One year, he said, "Your present is small, red, fragile and you asked for it." I knew that I had not asked for anything small, red, or fragile. I was certain of this.
What I had forgotten was a conversation that we had had a few months before. He asked me what I wanted for Christmas on a day that the Minneapolis Public Library Bookmobile broke down. I told him, "All I want is a bookmobile!"
He took me at my word and gave me the Dept 56 Christmas Village Bookmobile. It was small, red, fragile and I had asked for it.
This year, he told me that I cannot hold my present. When I whined about this to my friend Frank Tuttle, Frank graciously sent me this hint:
- By the way, Andy let this slip while we were discussing the gifts we had given to our wives:
Clearly, the integral of BnV around the closed contour C with transverse velocity of magnitude
V for each length dl traversed is simply the time rate of change of the magnetic flux through the
surface bounded by C. This change is due directly to the passage of path C through lines of
magnetic flux.
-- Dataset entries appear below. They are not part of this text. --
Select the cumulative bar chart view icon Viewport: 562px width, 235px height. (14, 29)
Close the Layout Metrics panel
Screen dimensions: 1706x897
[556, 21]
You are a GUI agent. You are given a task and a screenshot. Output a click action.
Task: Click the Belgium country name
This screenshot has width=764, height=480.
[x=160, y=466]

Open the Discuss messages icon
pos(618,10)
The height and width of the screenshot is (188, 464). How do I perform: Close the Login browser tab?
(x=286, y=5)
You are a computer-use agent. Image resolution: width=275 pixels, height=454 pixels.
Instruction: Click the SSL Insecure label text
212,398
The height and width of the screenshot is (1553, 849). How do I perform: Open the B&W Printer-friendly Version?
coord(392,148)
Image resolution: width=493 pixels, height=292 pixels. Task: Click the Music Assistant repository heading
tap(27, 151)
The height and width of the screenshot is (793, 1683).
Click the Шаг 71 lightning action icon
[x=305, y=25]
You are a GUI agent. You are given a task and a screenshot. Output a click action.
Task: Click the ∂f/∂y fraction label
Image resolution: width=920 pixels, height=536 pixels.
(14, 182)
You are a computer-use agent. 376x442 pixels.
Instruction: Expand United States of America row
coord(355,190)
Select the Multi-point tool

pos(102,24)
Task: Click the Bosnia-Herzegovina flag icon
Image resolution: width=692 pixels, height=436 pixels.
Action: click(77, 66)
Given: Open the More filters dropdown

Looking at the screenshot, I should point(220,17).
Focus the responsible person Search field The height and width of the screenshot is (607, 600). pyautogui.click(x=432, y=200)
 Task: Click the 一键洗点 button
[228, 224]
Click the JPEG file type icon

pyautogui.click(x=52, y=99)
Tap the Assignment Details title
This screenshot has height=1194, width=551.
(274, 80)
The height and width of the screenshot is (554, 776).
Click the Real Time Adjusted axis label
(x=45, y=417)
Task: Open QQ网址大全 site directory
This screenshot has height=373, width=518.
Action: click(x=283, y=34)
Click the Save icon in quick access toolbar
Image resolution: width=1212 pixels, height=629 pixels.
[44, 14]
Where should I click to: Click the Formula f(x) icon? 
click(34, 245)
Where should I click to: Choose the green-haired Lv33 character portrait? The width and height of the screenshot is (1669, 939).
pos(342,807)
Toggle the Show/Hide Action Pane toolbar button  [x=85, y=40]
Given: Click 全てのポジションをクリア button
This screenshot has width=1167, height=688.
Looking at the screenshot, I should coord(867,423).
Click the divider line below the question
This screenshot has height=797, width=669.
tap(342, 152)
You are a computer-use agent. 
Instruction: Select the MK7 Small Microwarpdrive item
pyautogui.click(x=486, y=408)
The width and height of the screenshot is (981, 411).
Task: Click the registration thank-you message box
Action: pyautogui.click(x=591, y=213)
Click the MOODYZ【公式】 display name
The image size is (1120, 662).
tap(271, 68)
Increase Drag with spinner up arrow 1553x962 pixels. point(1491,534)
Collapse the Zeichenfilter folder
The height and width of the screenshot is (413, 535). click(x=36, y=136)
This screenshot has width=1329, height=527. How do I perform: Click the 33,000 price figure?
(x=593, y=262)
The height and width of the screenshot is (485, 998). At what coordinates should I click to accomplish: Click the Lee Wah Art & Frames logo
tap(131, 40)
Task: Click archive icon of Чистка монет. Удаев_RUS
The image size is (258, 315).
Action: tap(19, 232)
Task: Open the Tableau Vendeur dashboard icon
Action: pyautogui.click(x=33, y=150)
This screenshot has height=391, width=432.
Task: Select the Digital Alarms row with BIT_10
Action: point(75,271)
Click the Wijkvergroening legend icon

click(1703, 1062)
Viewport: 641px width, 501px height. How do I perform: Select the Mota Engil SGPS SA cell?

Hence, the complete expression of e.m.f. above in eq.(10) is the time rate of
change of the magnetic flux over any surface S bounded by the closed path C, due to the
changing magnetic field and the movement of the path through the magnetic field. eq.(10) may
be written --
But here, I've said too much already! Suffice it to say that delta(x)/delta(G) is inversely proportional to the flux density (Q) when the etheric plane flux directional constant Ef describes a sinusoidal emergence path about asymptotic vector P(fex)!
So I cannot hold it, and it involves incomprehensible math. Ha! They can't fool me. This time I know what I got.
A black hole. I'll use it to clean out the cat boxes in the basement.